▶ **YOUR OBJECTIVE**
An exact reprint of every record below is required, with the pictures left out.

(Pixel coordinate grounding data)
....................

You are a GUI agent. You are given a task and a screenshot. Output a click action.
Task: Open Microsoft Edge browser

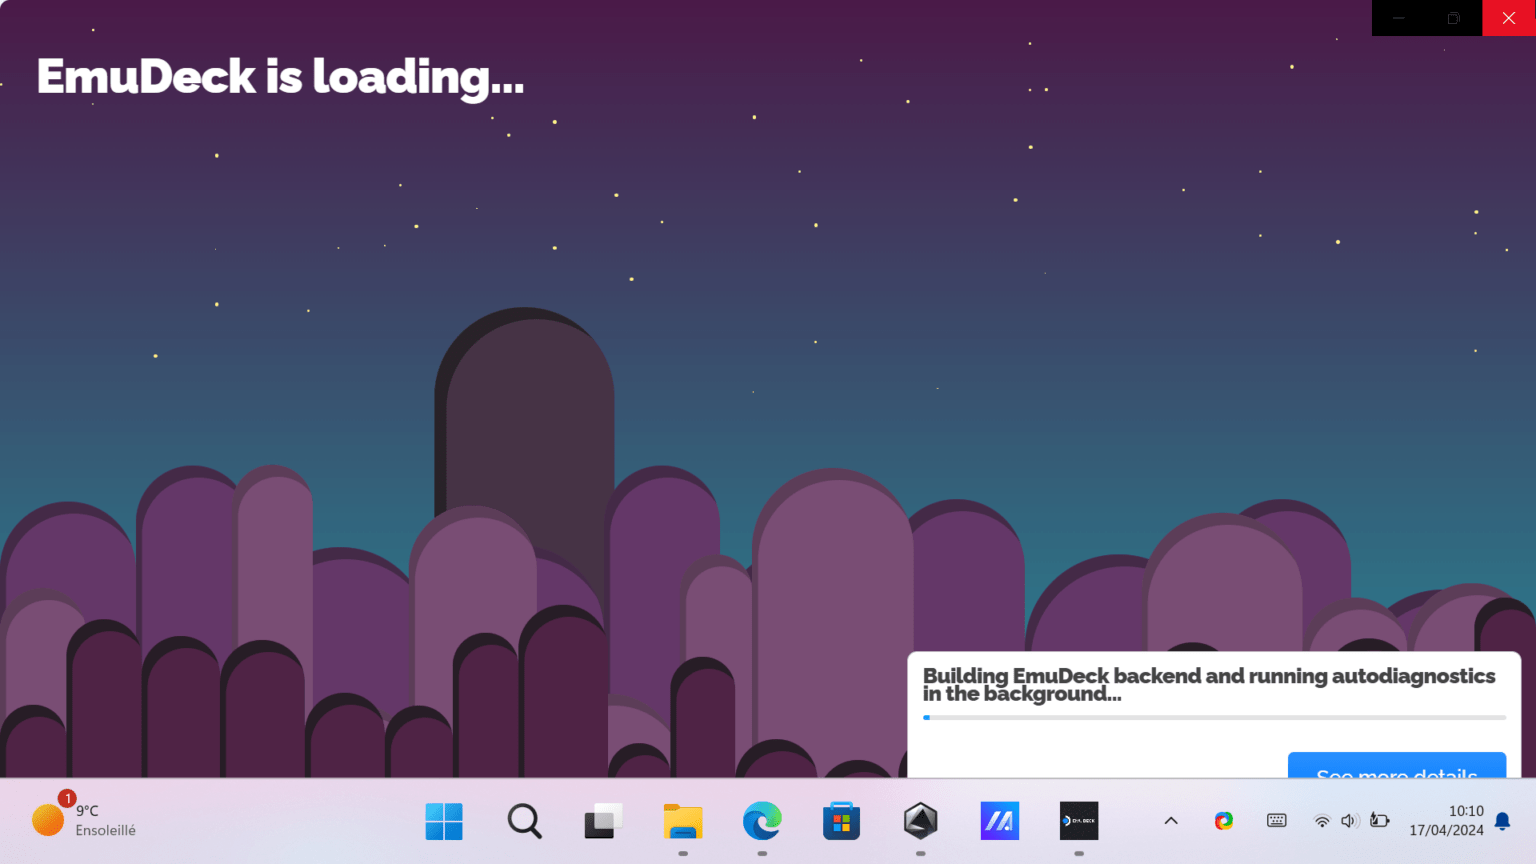[762, 821]
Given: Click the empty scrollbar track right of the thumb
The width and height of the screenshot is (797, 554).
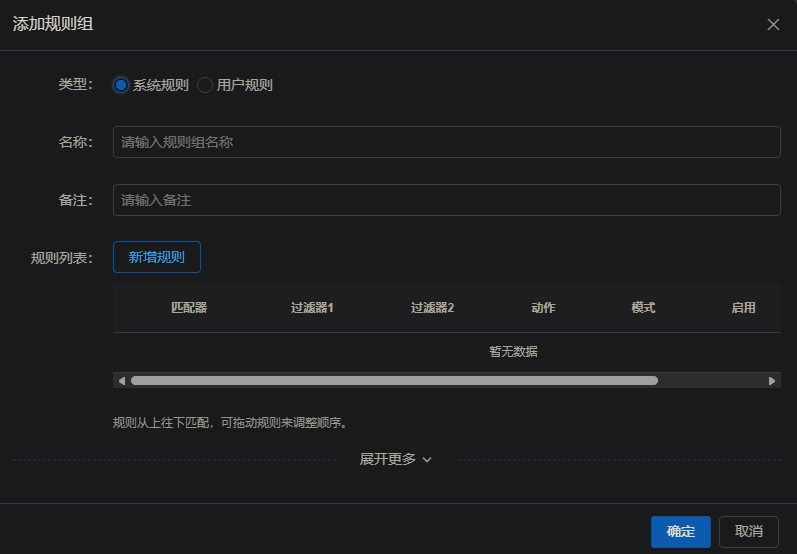Looking at the screenshot, I should (710, 381).
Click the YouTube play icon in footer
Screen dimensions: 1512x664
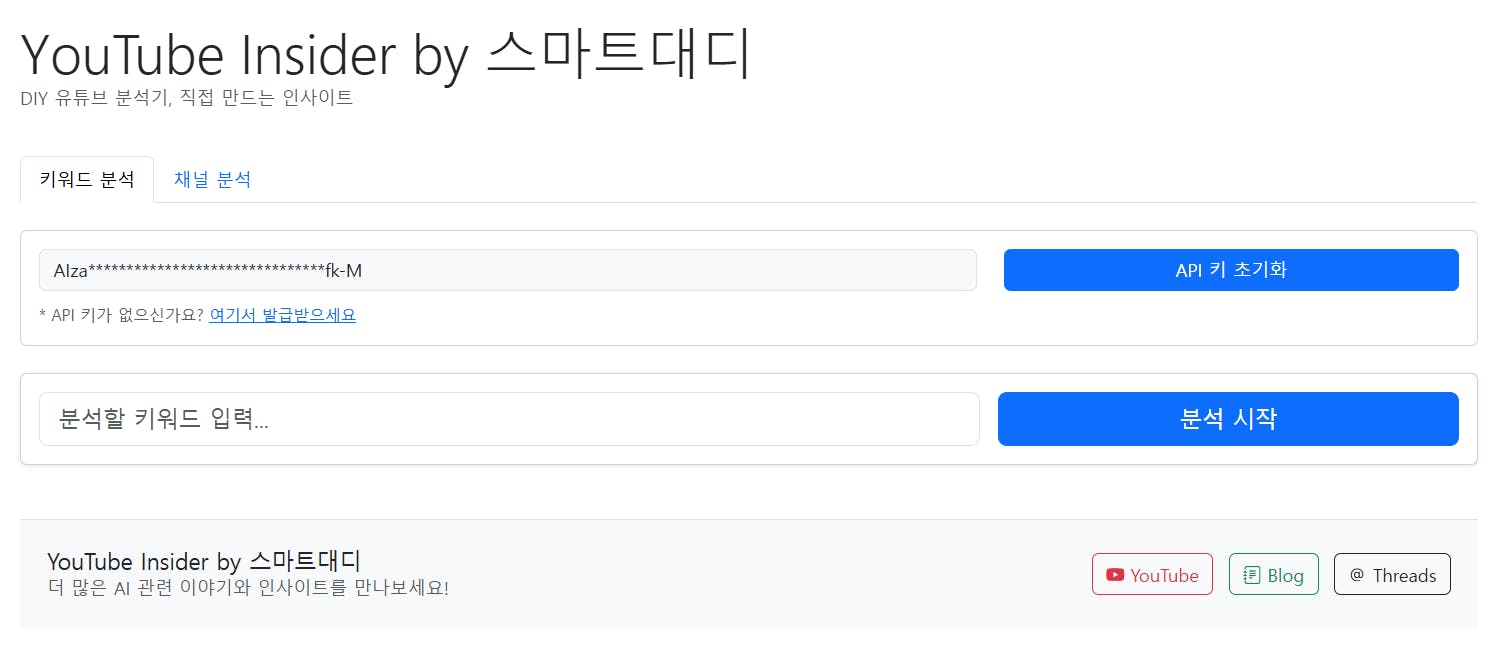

....................

▶ **TASK ANSWER**
You are a GUI agent. You are given a task and a screenshot. Output a click action.
Task: Open Microsoft Edge browser

[762, 821]
Given: Click the empty scrollbar track right of the thumb
The width and height of the screenshot is (797, 554).
Looking at the screenshot, I should (710, 381).
Click the YouTube play icon in footer
Screen dimensions: 1512x664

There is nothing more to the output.